Parenting, especially newborns and small kids, can really take over your life. And the story is the same whether you’re a SAHM or a FTWM. SAHMs are with the kids all day and are always dying to have even 5 minutes alone just to pee or do something, anything, without a small body crawling/crying/calling after you. FTWMs are pandering to bosses/clients/whatever all day, then they get home to even bossier bosses.
Some days I feel like burying my head under my pillow and wishing everyone would just miraculously fall asleep on their own without me having to be a pacifier or story teller or [insert whatever else is required] to them and leave me to some time of my own. Then at other times I wish they would stop growing and just be as little as they are for longer.

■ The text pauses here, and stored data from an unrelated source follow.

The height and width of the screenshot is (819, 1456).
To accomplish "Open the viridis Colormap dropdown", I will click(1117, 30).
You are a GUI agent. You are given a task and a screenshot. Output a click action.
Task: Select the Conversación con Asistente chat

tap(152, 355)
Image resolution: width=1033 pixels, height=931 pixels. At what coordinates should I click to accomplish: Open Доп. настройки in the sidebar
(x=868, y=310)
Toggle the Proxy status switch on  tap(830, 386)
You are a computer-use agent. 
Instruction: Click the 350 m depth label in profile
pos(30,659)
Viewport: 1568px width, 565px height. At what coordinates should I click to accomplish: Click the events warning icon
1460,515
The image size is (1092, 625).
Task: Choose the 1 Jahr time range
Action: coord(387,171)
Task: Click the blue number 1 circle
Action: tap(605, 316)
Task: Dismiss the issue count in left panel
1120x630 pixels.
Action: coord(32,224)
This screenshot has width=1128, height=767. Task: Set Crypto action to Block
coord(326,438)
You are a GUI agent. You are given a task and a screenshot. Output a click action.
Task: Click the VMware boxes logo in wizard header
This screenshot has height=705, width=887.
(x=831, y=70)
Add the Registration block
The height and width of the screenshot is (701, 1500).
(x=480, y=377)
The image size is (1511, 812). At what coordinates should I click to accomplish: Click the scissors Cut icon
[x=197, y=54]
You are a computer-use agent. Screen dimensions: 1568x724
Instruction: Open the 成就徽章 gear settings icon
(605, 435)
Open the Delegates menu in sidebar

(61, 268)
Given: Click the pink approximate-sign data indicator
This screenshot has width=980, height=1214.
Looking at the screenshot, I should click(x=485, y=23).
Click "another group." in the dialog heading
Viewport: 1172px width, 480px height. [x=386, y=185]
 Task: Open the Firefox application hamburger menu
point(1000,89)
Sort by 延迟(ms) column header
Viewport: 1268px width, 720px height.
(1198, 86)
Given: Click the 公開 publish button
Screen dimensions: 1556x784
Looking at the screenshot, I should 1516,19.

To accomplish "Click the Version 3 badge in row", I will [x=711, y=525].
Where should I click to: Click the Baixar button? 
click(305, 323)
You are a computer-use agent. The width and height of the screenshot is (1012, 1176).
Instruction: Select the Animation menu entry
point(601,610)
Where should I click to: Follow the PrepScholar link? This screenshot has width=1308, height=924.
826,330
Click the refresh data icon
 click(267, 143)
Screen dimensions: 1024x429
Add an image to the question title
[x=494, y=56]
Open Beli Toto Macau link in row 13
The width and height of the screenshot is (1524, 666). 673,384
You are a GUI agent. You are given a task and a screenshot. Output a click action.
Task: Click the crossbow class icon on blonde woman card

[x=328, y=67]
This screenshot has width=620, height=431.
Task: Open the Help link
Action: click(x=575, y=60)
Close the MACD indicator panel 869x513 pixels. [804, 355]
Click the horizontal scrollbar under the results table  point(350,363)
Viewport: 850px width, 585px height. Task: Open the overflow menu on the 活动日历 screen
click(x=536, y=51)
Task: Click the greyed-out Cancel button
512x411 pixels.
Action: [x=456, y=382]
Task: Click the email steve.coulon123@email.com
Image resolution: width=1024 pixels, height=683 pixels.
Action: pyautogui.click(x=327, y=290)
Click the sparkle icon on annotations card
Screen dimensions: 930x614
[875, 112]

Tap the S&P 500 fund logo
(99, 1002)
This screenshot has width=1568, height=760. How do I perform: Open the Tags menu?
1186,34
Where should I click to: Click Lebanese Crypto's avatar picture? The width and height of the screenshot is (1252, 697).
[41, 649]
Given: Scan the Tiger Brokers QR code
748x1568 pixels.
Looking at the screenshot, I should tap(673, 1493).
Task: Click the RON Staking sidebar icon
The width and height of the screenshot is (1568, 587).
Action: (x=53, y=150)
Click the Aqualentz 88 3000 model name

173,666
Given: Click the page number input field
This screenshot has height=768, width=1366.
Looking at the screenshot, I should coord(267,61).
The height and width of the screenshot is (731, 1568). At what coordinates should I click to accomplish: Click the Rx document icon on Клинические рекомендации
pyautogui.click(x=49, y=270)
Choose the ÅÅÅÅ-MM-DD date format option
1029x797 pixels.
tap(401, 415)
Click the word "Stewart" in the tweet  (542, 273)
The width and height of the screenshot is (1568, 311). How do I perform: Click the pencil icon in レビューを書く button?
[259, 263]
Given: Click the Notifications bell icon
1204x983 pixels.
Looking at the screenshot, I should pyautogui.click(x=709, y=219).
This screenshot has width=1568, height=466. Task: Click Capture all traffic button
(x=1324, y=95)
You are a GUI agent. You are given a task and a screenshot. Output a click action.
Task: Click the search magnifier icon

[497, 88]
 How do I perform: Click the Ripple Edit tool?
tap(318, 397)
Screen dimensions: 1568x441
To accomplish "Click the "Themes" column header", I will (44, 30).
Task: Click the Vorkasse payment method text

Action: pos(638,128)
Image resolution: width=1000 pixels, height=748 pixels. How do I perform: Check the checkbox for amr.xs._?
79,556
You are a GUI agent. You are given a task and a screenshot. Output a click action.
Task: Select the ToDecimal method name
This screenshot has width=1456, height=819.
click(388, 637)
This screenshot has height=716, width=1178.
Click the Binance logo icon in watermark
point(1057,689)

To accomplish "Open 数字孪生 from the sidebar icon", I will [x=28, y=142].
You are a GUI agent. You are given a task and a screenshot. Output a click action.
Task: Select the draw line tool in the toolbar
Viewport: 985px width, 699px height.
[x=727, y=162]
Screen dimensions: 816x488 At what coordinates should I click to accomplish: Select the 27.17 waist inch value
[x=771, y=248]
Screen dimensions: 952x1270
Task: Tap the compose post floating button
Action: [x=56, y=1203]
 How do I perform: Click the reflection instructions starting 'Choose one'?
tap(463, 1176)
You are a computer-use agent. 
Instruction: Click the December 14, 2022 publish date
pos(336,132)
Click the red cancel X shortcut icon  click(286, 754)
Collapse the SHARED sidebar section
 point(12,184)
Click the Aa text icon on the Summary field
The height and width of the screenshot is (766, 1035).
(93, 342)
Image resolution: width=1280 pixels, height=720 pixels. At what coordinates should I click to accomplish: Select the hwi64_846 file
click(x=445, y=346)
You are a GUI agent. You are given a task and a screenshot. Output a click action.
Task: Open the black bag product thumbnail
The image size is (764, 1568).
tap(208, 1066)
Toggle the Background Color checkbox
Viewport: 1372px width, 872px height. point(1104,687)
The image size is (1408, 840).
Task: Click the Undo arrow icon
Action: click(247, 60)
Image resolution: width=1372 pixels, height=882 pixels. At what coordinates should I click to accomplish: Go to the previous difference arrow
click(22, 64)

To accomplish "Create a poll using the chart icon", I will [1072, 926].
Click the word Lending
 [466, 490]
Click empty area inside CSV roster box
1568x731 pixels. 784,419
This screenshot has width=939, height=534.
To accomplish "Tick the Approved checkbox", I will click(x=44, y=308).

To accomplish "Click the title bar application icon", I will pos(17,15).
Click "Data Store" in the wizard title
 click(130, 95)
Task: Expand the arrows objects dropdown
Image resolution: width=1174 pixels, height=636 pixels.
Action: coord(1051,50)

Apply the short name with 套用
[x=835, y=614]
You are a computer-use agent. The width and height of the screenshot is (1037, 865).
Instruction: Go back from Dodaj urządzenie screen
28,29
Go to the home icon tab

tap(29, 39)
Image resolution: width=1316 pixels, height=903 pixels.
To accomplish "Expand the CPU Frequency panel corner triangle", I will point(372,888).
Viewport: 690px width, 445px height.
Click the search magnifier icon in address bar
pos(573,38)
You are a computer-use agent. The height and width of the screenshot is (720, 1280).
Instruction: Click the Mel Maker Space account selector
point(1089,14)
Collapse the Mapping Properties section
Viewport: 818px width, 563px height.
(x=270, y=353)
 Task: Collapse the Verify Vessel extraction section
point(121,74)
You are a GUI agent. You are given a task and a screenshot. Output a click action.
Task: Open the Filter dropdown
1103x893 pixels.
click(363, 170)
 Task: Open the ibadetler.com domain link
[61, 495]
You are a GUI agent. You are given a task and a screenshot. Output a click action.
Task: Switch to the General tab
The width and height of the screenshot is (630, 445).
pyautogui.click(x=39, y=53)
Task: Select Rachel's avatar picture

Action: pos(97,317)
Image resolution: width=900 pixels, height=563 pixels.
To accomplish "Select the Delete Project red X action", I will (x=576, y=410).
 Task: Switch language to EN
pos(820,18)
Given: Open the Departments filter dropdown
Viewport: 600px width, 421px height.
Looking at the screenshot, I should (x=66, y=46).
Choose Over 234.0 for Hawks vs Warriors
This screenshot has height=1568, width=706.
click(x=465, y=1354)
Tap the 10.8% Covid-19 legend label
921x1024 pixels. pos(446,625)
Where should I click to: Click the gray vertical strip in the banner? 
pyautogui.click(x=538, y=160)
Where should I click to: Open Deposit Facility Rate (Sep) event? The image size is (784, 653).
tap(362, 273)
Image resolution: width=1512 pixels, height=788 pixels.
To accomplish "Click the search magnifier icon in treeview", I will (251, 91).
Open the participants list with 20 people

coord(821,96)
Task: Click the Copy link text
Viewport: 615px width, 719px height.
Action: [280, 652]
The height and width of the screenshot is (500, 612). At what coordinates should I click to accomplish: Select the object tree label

After Scout was born, I thought, ok, now it can only get easier from here! Boy was I wrong. Lately it’s been a tad bit easier since she’s suddenly walking all over the place, so she doesn’t demand for her sedan chair (aka me) so much, and is happy to follow everyone around the house. But she’s also bigger, heavier, and very adamant about what she wants to do, so sometimes I need to carry her to get somewhere or do something but she WANTS TO BE PUT DOWN NOW NOW MUMMY! She also demands to be entertained (maybe I should learn balloon sculpting?), which in itself isn’t a difficult task, but add in two other rambunctious toddlers who all want to do something else, or want my attention at the same time, and even have trouble agreeing on which cartoon they want to watch, and you can see why I’m disgruntled about not having clones or more arms (3 kids, 2 arms. How liddat?).
Thankfully I’m beginning to see some light. This half of the year, hubby and I have been fortunate to have travelled (with and without the kids) quite often, with a few more trips before the end of the year, and I’m so grateful for good help at home. Scout sleeps longer and better with my helper and/or MIL (SO unfair!), but given that makes an easier job for them, and I get a bit of time without a sack of rice stuck to my hips (she’s probably heavier than that by now), I’m all for it.
Some days though, I’m still wistful of the care-free life when I had to think, “Oh what will I do with myself today?” rather than “Oh what will I do with the imps to keep them alive today?”. But I know, that when the day comes when I can have that care-free life again, I will be wishing for it not to be.